So I sat on my Bench and looked at the sea and dreamed. It seemed to me that Centuries must have passed since I was a light-hearted girl, running up and down that beech, paddling, and so forth, with no thought of the future farther away than my next meal.

Once I lived to eat. Now I merely ate to live, and hardly that. The fires of Genius must be fed, but no more.

Sitting there, I suddenly made a discovery. The boat house was near me, and I realize that upstairs, above the Bath-houses, et cetera, there must be a room or two. The very thought intriged me (a new word for interest, but coming into use, and sounding well).

Solatude—how I craved it for my work. And here it was, or would be when I had got the Place fixed up.
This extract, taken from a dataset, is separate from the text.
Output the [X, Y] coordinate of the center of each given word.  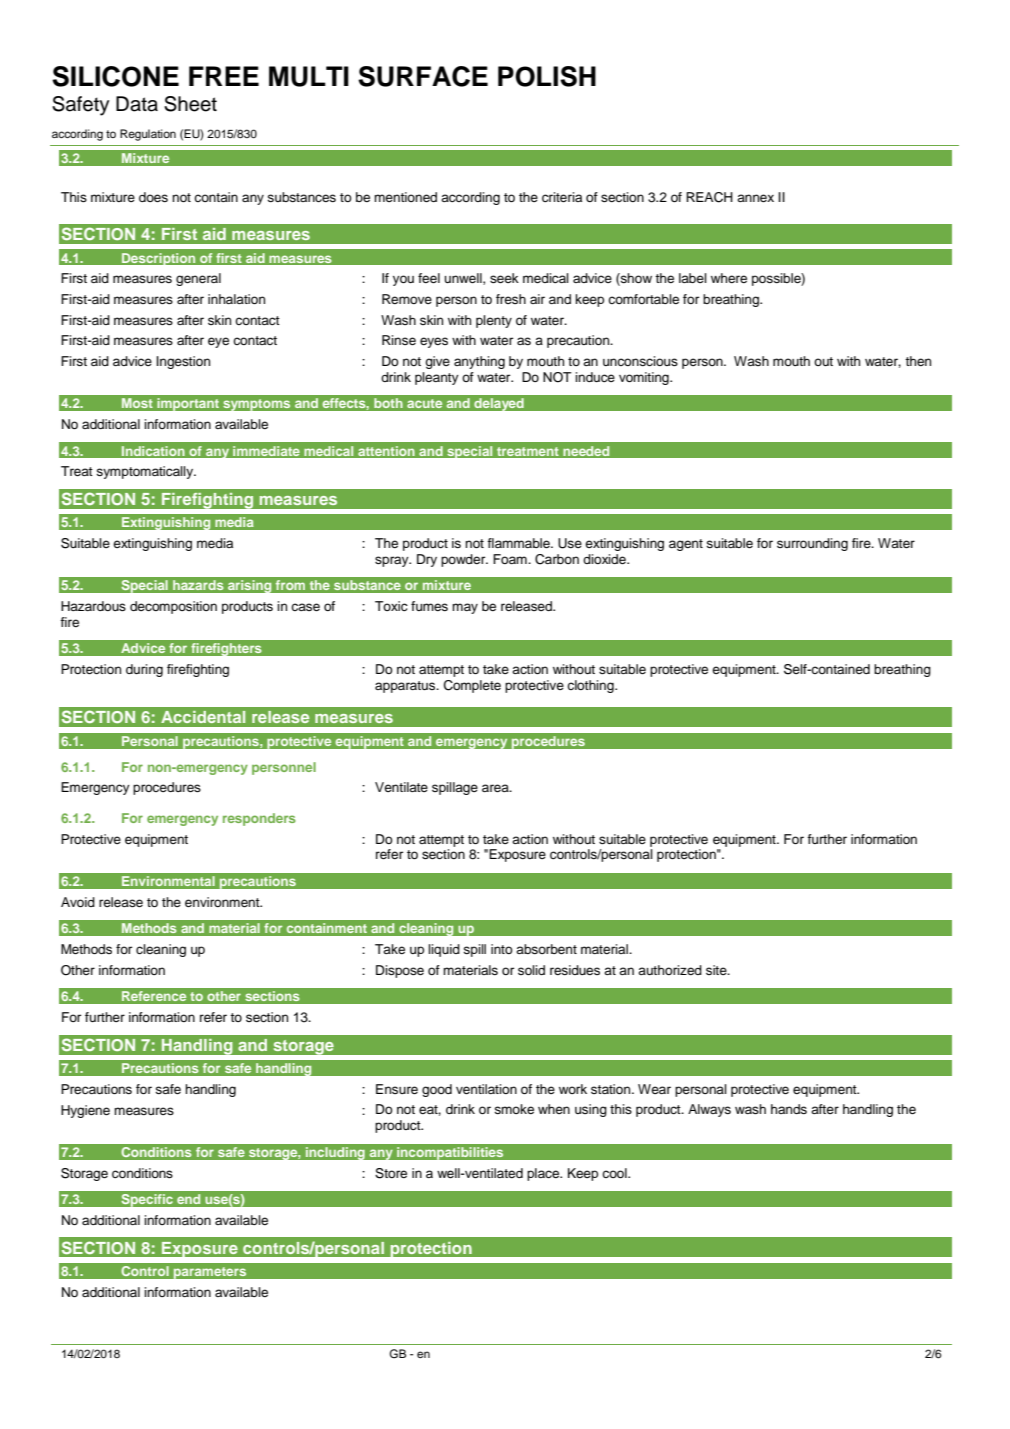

True, the next door boat-house was close, but a boat-house is a quiet place, generaly, and I knew that nowhere, aside from the dessert, is there perfect Silence.

I investagated at once, but found the place locked and the boatman gone. However, there was a latice, and I climbed up that and got in. I had a Fright there, as it seemed to be full of people, but I soon saw it was only the Familey bathing suits hung up to dry. Aside from the odor of drying things it was a fine study, and I decided to take a small table there, and the various tools of my Profession.

Climbing down, however, I had a surprise. For a man was just below, and I nearly put my foot on his shoulder in the darkness.

“Hello!” he said. “So it’s you.

I was quite speachless. It was Mr. Beecher himself, in his dinner clothes and bareheaded.

Oh flutering Heart, be still. Oh Pen, move steadily. Oh tempora o mores!

“Let me down,” I said. I was still hanging to the latice.